Collection entries
---+---

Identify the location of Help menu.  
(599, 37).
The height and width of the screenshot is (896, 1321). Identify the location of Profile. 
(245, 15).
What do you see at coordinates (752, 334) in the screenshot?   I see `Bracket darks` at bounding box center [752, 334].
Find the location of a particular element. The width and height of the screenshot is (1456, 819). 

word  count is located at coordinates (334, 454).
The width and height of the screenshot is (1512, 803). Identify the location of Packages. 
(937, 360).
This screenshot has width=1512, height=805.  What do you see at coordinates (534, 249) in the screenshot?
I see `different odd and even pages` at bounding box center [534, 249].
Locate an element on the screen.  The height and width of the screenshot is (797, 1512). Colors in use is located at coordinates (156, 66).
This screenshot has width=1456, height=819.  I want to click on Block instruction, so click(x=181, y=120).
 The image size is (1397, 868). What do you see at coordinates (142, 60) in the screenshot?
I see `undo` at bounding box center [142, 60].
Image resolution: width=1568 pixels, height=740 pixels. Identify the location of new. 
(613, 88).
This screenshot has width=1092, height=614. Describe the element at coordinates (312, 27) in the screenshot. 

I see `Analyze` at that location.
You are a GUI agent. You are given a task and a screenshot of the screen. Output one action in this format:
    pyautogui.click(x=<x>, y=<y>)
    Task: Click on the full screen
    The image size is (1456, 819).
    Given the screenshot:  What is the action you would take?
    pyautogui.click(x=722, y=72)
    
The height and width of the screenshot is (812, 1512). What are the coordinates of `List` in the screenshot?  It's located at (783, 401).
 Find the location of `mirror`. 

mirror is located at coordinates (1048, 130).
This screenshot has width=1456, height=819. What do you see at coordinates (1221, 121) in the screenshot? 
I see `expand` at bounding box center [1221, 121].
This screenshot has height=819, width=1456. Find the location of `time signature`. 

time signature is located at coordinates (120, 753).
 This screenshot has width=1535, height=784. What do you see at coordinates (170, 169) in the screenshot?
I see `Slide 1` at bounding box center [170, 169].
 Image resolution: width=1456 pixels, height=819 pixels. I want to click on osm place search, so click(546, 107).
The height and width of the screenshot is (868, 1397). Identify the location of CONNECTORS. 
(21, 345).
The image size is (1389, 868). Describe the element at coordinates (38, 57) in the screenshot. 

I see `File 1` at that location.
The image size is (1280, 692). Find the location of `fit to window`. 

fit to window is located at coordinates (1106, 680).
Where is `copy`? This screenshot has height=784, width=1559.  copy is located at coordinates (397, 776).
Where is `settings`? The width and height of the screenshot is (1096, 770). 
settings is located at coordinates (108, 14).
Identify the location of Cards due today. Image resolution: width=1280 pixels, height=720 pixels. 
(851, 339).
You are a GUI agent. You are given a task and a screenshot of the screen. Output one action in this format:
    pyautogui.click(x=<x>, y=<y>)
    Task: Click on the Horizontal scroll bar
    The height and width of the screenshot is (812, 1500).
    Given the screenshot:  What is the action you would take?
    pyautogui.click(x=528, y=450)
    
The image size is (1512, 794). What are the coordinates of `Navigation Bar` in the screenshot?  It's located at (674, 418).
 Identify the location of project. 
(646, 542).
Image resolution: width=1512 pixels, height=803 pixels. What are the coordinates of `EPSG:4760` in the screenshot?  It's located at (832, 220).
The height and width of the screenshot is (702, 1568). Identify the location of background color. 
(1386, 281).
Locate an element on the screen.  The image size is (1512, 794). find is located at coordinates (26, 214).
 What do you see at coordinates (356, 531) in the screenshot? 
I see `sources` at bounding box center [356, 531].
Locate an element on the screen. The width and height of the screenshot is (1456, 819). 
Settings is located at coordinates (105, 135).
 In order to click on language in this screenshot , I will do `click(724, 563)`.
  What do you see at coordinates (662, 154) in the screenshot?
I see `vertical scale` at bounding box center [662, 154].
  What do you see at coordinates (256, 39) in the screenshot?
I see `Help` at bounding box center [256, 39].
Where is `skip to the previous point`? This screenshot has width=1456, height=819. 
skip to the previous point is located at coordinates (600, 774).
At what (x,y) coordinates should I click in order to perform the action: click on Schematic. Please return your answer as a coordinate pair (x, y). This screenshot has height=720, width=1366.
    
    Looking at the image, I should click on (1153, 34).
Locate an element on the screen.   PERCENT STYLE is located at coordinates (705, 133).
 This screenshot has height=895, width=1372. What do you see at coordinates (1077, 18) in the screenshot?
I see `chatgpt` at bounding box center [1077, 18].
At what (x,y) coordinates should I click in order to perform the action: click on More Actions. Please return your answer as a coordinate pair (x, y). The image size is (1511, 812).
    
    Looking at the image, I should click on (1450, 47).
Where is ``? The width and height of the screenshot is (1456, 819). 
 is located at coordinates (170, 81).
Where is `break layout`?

---+---

TASK PROMPT
Reproduce all of the lines above word for word, in their original order.

THE SOLUTION
Identify the location of Help menu.  
(599, 37).
The height and width of the screenshot is (896, 1321). Identify the location of Profile. 
(245, 15).
What do you see at coordinates (752, 334) in the screenshot?   I see `Bracket darks` at bounding box center [752, 334].
Find the location of a particular element. The width and height of the screenshot is (1456, 819). 

word  count is located at coordinates (334, 454).
The width and height of the screenshot is (1512, 803). Identify the location of Packages. 
(937, 360).
This screenshot has width=1512, height=805.  What do you see at coordinates (534, 249) in the screenshot?
I see `different odd and even pages` at bounding box center [534, 249].
Locate an element on the screen.  The height and width of the screenshot is (797, 1512). Colors in use is located at coordinates (156, 66).
This screenshot has width=1456, height=819.  I want to click on Block instruction, so click(x=181, y=120).
 The image size is (1397, 868). What do you see at coordinates (142, 60) in the screenshot?
I see `undo` at bounding box center [142, 60].
Image resolution: width=1568 pixels, height=740 pixels. Identify the location of new. 
(613, 88).
This screenshot has width=1092, height=614. Describe the element at coordinates (312, 27) in the screenshot. 

I see `Analyze` at that location.
You are a GUI agent. You are given a task and a screenshot of the screen. Output one action in this format:
    pyautogui.click(x=<x>, y=<y>)
    Task: Click on the full screen
    The image size is (1456, 819).
    Given the screenshot:  What is the action you would take?
    pyautogui.click(x=722, y=72)
    
The height and width of the screenshot is (812, 1512). What are the coordinates of `List` in the screenshot?  It's located at (783, 401).
 Find the location of `mirror`. 

mirror is located at coordinates (1048, 130).
This screenshot has width=1456, height=819. What do you see at coordinates (1221, 121) in the screenshot? 
I see `expand` at bounding box center [1221, 121].
This screenshot has height=819, width=1456. Find the location of `time signature`. 

time signature is located at coordinates (120, 753).
 This screenshot has width=1535, height=784. What do you see at coordinates (170, 169) in the screenshot?
I see `Slide 1` at bounding box center [170, 169].
 Image resolution: width=1456 pixels, height=819 pixels. I want to click on osm place search, so click(546, 107).
The height and width of the screenshot is (868, 1397). Identify the location of CONNECTORS. 
(21, 345).
The image size is (1389, 868). Describe the element at coordinates (38, 57) in the screenshot. 

I see `File 1` at that location.
The image size is (1280, 692). Find the location of `fit to window`. 

fit to window is located at coordinates (1106, 680).
Where is `copy`? This screenshot has height=784, width=1559.  copy is located at coordinates (397, 776).
Where is `settings`? The width and height of the screenshot is (1096, 770). 
settings is located at coordinates (108, 14).
Identify the location of Cards due today. Image resolution: width=1280 pixels, height=720 pixels. 
(851, 339).
You are a GUI agent. You are given a task and a screenshot of the screen. Output one action in this format:
    pyautogui.click(x=<x>, y=<y>)
    Task: Click on the Horizontal scroll bar
    The height and width of the screenshot is (812, 1500).
    Given the screenshot:  What is the action you would take?
    pyautogui.click(x=528, y=450)
    
The image size is (1512, 794). What are the coordinates of `Navigation Bar` in the screenshot?  It's located at (674, 418).
 Identify the location of project. 
(646, 542).
Image resolution: width=1512 pixels, height=803 pixels. What are the coordinates of `EPSG:4760` in the screenshot?  It's located at (832, 220).
The height and width of the screenshot is (702, 1568). Identify the location of background color. 
(1386, 281).
Locate an element on the screen.  The image size is (1512, 794). find is located at coordinates (26, 214).
 What do you see at coordinates (356, 531) in the screenshot? 
I see `sources` at bounding box center [356, 531].
Locate an element on the screen. The width and height of the screenshot is (1456, 819). 
Settings is located at coordinates (105, 135).
 In order to click on language in this screenshot , I will do `click(724, 563)`.
  What do you see at coordinates (662, 154) in the screenshot?
I see `vertical scale` at bounding box center [662, 154].
  What do you see at coordinates (256, 39) in the screenshot?
I see `Help` at bounding box center [256, 39].
Where is `skip to the previous point`? This screenshot has width=1456, height=819. 
skip to the previous point is located at coordinates (600, 774).
At what (x,y) coordinates should I click in order to perform the action: click on Schematic. Please return your answer as a coordinate pair (x, y). This screenshot has height=720, width=1366.
    
    Looking at the image, I should click on (1153, 34).
Locate an element on the screen.   PERCENT STYLE is located at coordinates (705, 133).
 This screenshot has height=895, width=1372. What do you see at coordinates (1077, 18) in the screenshot?
I see `chatgpt` at bounding box center [1077, 18].
At what (x,y) coordinates should I click in order to perform the action: click on More Actions. Please return your answer as a coordinate pair (x, y). The image size is (1511, 812).
    
    Looking at the image, I should click on (1450, 47).
Where is ``? The width and height of the screenshot is (1456, 819). 
 is located at coordinates (170, 81).
Where is `break layout`?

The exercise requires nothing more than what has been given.